Input section start

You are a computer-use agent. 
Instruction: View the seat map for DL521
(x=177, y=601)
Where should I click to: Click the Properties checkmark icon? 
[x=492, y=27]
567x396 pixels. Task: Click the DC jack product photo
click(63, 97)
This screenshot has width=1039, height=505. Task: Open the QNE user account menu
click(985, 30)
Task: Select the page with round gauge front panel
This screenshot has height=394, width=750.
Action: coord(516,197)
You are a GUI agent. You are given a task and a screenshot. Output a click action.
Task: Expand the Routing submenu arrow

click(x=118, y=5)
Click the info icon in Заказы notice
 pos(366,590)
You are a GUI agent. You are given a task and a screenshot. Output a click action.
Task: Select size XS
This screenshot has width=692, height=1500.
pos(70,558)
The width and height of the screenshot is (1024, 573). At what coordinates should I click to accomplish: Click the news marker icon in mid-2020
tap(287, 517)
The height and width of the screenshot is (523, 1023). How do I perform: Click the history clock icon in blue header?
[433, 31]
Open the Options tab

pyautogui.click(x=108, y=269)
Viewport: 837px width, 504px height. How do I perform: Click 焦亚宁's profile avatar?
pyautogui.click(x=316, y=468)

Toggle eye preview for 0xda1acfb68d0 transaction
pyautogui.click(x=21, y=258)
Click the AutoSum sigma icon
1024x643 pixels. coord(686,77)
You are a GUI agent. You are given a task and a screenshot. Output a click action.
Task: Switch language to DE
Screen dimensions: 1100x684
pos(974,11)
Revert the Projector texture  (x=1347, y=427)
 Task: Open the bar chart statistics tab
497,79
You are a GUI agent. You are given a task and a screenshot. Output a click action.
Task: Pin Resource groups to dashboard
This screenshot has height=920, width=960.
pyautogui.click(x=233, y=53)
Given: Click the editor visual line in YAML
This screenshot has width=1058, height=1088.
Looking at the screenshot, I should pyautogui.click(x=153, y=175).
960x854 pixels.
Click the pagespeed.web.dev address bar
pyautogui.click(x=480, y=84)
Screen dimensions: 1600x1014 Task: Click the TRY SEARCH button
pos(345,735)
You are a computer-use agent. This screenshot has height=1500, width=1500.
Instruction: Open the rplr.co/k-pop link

Input section end

→ Required work:
Copy out the full listing exactly.

→ Written answer:
You are a computer-use agent. 
Instruction: View the seat map for DL521
(x=177, y=601)
Where should I click to: Click the Properties checkmark icon? 
[x=492, y=27]
567x396 pixels. Task: Click the DC jack product photo
click(63, 97)
This screenshot has width=1039, height=505. Task: Open the QNE user account menu
click(985, 30)
Task: Select the page with round gauge front panel
This screenshot has height=394, width=750.
Action: coord(516,197)
You are a GUI agent. You are given a task and a screenshot. Output a click action.
Task: Expand the Routing submenu arrow

click(x=118, y=5)
Click the info icon in Заказы notice
 pos(366,590)
You are a GUI agent. You are given a task and a screenshot. Output a click action.
Task: Select size XS
This screenshot has width=692, height=1500.
pos(70,558)
The width and height of the screenshot is (1024, 573). At what coordinates should I click to accomplish: Click the news marker icon in mid-2020
tap(287, 517)
The height and width of the screenshot is (523, 1023). How do I perform: Click the history clock icon in blue header?
[433, 31]
Open the Options tab

pyautogui.click(x=108, y=269)
Viewport: 837px width, 504px height. How do I perform: Click 焦亚宁's profile avatar?
pyautogui.click(x=316, y=468)

Toggle eye preview for 0xda1acfb68d0 transaction
pyautogui.click(x=21, y=258)
Click the AutoSum sigma icon
1024x643 pixels. coord(686,77)
You are a GUI agent. You are given a task and a screenshot. Output a click action.
Task: Switch language to DE
Screen dimensions: 1100x684
pos(974,11)
Revert the Projector texture  (x=1347, y=427)
 Task: Open the bar chart statistics tab
497,79
You are a GUI agent. You are given a task and a screenshot. Output a click action.
Task: Pin Resource groups to dashboard
This screenshot has height=920, width=960.
pyautogui.click(x=233, y=53)
Given: Click the editor visual line in YAML
This screenshot has width=1058, height=1088.
Looking at the screenshot, I should pyautogui.click(x=153, y=175).
960x854 pixels.
Click the pagespeed.web.dev address bar
pyautogui.click(x=480, y=84)
Screen dimensions: 1600x1014 Task: Click the TRY SEARCH button
pos(345,735)
You are a computer-use agent. This screenshot has height=1500, width=1500.
Instruction: Open the rplr.co/k-pop link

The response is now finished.